TRECHO SELECIONADO —
---

Resiliência a eventos climáticos, data centers e o futuro da infraestrutura no Sul do Brasil

Confira os destaques apontados por executivos na conferência anual realizada pelo GRI Institute na região

20 de maio de 2026Infraestrutura
Escrito por:Henrique Cisman
Em Porto Alegre, o GRI Institute reuniu mais de cem executivos líderes de empresas que investem e operam em projetos de infraestrutura, em segmentos como saneamento básico, rodovias e energia. O encontro é apoiado pela Companhia Docas do Estado da Bahia (CODEBA), que no início do ano assumiu a administração provisória do Porto de Itajaí. Confira o Spotlight do Infra Sul GRI em PDF.

Panorama

Segundo os presentes, compromissos já firmados e contratos de concessão em andamento no Paraná, em Santa Catarina e no Rio Grande do Sul seguem normalmente, mas há um compasso de espera para novos projetos em razão das incertezas no ambiente político, considerando as eleições de outubro. Embora o horizonte tenha concessões previstas em diferentes segmentos, os investidores pregam cautela.

---

Segundo o trecho selecionado, quantos executivos o GRI Institute reuniu em Porto Alegre? Estes dados têm outra origem.

Entradas de dados armazenadas:
---

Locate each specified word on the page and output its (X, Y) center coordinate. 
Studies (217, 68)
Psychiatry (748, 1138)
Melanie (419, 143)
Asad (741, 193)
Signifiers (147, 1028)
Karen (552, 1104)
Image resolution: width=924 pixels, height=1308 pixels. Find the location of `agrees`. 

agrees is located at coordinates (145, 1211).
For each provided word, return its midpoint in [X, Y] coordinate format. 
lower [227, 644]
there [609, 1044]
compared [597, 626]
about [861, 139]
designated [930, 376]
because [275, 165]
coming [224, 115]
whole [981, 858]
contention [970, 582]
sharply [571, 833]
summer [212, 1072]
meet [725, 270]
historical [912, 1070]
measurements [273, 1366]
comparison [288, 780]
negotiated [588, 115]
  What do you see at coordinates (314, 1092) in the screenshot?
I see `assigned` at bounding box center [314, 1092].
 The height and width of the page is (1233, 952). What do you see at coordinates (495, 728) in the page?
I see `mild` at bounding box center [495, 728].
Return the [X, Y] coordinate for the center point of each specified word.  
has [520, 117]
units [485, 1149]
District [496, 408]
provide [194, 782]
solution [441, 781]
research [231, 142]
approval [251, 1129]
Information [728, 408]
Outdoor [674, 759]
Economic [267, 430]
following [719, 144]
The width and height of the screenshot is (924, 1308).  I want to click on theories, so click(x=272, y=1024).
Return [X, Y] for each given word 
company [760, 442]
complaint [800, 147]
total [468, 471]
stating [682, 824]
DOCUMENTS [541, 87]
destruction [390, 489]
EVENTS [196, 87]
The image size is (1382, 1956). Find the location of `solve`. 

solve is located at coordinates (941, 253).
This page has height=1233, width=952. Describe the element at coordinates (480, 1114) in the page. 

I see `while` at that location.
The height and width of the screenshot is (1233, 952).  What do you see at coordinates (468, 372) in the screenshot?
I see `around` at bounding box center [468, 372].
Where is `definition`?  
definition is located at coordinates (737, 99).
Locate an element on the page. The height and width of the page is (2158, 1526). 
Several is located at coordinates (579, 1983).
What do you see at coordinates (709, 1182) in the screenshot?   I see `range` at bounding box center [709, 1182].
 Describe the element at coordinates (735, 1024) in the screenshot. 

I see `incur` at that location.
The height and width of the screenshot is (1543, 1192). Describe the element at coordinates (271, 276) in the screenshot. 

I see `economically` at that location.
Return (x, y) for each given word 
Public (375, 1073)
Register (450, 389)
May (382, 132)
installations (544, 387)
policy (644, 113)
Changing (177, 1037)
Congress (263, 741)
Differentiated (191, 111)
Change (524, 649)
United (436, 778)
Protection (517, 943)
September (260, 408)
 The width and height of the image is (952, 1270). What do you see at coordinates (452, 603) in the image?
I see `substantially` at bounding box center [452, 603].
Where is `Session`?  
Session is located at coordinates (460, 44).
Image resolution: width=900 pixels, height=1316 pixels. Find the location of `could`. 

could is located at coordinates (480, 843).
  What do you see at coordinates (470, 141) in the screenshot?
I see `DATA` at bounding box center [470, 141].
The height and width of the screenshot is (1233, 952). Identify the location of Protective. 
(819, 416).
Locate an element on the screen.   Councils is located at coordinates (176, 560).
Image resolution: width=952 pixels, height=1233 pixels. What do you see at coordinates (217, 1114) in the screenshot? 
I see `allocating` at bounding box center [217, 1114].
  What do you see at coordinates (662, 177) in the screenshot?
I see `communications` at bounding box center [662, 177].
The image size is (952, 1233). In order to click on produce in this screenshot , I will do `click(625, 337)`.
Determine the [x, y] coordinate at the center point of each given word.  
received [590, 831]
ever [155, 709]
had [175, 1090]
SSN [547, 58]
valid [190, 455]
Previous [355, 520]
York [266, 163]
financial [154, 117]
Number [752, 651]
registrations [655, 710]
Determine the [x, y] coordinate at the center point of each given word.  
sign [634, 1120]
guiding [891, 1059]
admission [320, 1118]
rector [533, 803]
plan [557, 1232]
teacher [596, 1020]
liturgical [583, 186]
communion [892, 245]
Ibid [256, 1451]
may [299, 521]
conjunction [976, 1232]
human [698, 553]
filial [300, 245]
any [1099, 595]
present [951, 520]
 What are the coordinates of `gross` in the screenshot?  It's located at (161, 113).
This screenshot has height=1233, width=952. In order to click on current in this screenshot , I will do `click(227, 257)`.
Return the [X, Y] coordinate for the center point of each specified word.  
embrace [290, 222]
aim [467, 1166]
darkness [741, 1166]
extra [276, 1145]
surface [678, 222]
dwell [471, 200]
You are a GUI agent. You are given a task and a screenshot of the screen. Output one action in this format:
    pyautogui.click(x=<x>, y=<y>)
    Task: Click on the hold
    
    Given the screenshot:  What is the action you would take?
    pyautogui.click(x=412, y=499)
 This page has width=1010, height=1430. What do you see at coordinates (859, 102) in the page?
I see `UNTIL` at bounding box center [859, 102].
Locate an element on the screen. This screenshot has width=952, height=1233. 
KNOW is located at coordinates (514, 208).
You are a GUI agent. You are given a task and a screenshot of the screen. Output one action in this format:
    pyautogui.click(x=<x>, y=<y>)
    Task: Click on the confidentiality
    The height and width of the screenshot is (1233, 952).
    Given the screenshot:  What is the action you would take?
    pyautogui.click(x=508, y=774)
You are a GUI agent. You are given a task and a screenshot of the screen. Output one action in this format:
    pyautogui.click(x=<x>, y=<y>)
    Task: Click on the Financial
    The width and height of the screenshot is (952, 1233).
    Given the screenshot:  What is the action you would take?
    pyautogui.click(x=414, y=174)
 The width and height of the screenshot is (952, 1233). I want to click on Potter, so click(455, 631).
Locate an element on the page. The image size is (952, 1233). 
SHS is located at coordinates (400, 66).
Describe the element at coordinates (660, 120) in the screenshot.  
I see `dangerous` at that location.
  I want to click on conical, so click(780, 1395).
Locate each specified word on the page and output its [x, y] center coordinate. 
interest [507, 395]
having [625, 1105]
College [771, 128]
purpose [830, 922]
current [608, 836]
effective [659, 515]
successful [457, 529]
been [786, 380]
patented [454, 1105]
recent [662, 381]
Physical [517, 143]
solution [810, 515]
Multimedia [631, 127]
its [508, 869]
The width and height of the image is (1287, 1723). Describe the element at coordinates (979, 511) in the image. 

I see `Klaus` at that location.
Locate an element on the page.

---

TAREFA CONCLUÍDA — Mais de cem executivos.